In closing, I'll note that fundamentalist Muslims have expressed their hatred toward infidels and apostates from the earliest days of Islam. This has included assassinations [a term with Muslim origins] of rival Caliphs, Imams and other religious leaders, ethnic cleansing (centuries before the term was popularized), wanton destruction of mosques during prayer, and the slaughter of faithful followers of divergent Islamic sects during pilgrimages. But it doesn't stop there. Even in secular Muslim countries - in the 21st century - it is a holy obligation for fathers and brothers to put to death any family member that converts to a rival religion. This is done with the sanction of the civil government.


As Ravi Zacharias has so eloquently stated: “…any religion not willing to examine itself will gain a following only through intimidation and fear.  It then evicts itself from the public square of honest and truthful debate.  Graves are the legacy of such beliefs… The coercion of religious faith is an oxymoron.  It is then no longer a religion but an ideology of compulsion.”



Sources:

 

Apostasy, Human Rights, Religion and Belief, a paper delivered at the Palais des Nations, Geneva, April 7, 2004.

 

Ibn Kathir, L'interpretation du Coran, trans.
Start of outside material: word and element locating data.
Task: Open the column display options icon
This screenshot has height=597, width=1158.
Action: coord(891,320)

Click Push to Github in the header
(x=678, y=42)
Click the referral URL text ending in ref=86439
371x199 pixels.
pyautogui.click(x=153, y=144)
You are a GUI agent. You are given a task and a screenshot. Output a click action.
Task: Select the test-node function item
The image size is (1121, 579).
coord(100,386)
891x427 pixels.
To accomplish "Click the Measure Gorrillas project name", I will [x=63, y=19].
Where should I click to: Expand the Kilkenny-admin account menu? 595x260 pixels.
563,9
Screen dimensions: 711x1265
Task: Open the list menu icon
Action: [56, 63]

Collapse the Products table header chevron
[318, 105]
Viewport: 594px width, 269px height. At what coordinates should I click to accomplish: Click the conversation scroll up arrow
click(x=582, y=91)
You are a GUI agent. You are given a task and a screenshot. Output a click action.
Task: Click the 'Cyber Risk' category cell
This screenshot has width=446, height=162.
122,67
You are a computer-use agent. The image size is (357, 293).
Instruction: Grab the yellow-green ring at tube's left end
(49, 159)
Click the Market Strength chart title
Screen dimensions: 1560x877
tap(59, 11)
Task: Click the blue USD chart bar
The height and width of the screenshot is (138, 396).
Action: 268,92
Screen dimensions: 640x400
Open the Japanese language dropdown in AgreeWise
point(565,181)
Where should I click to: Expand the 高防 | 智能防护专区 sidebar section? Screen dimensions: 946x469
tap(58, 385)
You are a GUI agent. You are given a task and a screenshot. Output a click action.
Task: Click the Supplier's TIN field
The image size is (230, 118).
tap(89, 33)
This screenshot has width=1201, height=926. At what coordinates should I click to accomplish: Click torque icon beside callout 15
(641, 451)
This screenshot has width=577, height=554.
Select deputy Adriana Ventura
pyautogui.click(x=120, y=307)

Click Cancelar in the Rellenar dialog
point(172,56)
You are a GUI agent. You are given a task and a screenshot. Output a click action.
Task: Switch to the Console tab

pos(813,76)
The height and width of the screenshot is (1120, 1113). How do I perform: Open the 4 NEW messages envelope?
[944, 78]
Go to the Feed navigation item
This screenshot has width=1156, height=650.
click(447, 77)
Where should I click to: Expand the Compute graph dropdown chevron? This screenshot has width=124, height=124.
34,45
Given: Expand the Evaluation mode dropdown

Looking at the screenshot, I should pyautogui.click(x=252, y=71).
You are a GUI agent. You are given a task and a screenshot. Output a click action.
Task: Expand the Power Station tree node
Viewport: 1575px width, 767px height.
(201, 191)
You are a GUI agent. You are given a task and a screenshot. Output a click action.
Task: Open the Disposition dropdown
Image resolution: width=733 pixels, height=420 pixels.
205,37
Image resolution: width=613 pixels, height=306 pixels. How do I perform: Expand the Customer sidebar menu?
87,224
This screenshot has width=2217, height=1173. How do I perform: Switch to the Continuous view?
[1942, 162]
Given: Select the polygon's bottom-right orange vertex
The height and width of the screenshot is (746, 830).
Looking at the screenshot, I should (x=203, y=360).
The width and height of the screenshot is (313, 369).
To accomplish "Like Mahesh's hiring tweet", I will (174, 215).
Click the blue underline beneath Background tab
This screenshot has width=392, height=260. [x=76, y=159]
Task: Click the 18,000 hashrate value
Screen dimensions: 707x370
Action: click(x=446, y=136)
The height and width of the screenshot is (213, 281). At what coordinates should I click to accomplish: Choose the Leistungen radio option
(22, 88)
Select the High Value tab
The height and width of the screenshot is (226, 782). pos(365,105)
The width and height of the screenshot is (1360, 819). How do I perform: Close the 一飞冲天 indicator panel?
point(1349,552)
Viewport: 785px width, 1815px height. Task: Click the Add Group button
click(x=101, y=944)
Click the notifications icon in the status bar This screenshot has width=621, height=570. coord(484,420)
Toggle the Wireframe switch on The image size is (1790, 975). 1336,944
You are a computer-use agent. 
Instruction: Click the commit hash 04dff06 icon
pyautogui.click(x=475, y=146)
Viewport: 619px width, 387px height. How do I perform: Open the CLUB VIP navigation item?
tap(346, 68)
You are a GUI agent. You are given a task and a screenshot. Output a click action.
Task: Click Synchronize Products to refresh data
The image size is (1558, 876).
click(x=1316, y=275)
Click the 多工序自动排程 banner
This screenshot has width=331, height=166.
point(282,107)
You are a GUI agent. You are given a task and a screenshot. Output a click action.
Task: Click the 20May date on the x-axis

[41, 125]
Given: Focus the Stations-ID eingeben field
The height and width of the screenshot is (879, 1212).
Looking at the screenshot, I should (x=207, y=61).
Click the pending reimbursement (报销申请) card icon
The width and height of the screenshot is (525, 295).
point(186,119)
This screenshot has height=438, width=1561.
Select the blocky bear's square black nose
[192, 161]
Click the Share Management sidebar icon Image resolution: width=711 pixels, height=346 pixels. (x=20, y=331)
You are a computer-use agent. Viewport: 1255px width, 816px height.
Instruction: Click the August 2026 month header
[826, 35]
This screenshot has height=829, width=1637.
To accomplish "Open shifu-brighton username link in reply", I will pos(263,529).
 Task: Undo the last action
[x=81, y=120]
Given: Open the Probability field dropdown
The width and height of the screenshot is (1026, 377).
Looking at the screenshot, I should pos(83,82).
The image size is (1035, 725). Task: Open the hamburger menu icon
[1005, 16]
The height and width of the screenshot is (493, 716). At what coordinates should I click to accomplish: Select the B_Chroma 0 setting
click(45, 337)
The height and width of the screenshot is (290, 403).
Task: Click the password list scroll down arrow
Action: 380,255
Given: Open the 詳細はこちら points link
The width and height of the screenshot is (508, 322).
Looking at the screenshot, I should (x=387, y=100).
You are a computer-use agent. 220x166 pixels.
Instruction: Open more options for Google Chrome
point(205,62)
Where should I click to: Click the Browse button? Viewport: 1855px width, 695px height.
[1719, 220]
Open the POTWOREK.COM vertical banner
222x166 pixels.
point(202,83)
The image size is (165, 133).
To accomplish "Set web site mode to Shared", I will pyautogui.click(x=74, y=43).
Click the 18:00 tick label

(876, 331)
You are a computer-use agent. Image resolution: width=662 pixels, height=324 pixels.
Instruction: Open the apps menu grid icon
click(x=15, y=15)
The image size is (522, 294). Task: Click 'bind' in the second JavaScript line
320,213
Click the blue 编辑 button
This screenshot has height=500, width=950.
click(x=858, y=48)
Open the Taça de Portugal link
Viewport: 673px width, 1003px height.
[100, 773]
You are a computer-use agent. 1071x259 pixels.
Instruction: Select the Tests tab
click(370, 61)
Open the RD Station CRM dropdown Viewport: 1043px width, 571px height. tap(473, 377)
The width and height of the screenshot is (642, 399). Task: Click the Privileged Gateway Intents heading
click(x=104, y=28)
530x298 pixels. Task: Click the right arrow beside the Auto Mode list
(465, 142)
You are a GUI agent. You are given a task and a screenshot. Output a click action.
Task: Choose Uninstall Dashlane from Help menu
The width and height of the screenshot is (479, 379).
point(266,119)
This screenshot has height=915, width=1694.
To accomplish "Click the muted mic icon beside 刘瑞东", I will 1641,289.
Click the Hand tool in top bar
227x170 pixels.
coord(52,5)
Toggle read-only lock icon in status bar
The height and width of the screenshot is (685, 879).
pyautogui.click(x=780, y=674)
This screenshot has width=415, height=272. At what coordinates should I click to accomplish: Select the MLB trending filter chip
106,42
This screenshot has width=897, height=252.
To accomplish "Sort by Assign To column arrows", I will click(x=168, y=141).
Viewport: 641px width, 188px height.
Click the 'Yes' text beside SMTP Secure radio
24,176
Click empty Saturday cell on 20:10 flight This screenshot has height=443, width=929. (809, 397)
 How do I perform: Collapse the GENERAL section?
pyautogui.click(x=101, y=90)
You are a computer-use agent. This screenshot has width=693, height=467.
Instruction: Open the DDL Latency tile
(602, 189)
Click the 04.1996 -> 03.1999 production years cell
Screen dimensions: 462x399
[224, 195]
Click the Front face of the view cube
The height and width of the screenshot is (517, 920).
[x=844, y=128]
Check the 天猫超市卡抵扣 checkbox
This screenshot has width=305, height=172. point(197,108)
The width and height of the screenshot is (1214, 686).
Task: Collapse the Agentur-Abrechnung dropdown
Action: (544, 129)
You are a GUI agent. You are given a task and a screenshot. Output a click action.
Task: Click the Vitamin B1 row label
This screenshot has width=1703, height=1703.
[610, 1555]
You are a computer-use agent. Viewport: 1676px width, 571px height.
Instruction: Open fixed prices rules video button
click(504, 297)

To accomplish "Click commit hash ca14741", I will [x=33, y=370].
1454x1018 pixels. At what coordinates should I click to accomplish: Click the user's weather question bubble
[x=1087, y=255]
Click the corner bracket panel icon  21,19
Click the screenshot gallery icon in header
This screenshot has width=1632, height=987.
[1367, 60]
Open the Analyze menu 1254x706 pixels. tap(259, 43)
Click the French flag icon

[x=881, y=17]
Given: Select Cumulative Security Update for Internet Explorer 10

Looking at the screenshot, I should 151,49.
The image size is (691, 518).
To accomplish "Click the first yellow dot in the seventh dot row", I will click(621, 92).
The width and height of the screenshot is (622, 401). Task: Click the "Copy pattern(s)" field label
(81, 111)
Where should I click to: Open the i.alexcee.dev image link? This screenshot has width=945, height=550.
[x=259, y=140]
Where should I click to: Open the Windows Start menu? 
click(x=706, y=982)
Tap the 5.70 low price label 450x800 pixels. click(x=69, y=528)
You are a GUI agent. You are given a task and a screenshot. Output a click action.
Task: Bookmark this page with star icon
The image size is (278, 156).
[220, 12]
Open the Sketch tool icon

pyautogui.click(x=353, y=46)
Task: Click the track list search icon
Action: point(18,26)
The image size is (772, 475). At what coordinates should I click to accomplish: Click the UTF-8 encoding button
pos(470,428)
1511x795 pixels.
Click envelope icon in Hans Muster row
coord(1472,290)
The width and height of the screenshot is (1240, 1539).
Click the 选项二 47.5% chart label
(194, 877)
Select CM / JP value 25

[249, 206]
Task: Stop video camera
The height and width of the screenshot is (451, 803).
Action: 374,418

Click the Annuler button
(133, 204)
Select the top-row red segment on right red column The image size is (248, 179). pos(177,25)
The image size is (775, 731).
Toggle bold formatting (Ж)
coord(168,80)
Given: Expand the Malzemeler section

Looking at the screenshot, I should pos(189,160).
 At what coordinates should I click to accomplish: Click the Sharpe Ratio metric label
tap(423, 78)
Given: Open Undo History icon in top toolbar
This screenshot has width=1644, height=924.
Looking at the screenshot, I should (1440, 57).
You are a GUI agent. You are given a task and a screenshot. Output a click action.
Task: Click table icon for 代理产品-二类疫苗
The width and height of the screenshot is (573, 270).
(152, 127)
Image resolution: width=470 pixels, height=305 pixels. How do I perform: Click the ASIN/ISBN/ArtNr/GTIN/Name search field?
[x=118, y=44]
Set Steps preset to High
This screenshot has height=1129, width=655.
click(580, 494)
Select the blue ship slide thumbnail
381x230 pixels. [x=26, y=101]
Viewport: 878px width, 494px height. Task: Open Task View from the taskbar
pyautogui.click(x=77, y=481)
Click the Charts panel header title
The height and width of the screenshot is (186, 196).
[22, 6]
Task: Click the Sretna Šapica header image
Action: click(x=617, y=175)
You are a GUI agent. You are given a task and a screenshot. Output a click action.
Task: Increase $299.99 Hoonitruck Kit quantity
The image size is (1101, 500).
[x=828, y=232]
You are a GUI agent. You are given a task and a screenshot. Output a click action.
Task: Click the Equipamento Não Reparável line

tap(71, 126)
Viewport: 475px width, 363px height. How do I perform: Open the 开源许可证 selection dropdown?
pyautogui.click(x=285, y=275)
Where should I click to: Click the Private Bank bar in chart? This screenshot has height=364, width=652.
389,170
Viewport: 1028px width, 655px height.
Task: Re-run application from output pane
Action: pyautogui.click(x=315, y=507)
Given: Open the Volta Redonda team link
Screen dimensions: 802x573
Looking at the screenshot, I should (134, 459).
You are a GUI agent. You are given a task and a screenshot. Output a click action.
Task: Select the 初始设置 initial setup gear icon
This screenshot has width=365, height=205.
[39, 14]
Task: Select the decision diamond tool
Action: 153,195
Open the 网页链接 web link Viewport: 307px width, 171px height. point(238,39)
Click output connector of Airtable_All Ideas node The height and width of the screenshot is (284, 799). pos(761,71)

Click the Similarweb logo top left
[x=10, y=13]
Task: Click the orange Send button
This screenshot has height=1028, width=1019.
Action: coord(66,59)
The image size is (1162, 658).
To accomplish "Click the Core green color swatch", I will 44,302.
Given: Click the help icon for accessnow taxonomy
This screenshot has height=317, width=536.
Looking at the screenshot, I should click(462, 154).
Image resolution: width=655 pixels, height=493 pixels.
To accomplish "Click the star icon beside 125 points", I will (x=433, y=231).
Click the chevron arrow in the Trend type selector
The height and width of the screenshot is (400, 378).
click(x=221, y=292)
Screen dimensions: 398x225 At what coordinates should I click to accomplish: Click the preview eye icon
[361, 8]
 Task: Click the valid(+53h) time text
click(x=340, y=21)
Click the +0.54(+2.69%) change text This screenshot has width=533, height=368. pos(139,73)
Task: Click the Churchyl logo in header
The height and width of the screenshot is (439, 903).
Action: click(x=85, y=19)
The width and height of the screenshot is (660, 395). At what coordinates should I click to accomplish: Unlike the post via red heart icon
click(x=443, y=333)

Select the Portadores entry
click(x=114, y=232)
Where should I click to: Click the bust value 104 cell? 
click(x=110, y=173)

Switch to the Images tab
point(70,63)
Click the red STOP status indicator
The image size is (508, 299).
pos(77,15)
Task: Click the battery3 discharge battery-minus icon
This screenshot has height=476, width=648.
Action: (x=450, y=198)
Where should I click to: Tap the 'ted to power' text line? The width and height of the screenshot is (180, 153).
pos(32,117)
Fawzi Chaaban (Beirut: Dar al-Fikr, 1998), 2:128.

 

Samuel M. Zwemer, The Law of Apostasy in Islam (Londan and New York, Marshall Brothers, 1924), pp. 34-35.

 

Robert Spencer, The Myth of Islamic Tolerance; How Islamic Law Treats Non-Muslims (Prometheus Books, New York, 2005)pp. 428-437.

Ravi Zacharias, Light in the Shadow of Jihad; the Struggle for Truth, (Multnomah Publishers, Inc., 2002), pg. 30.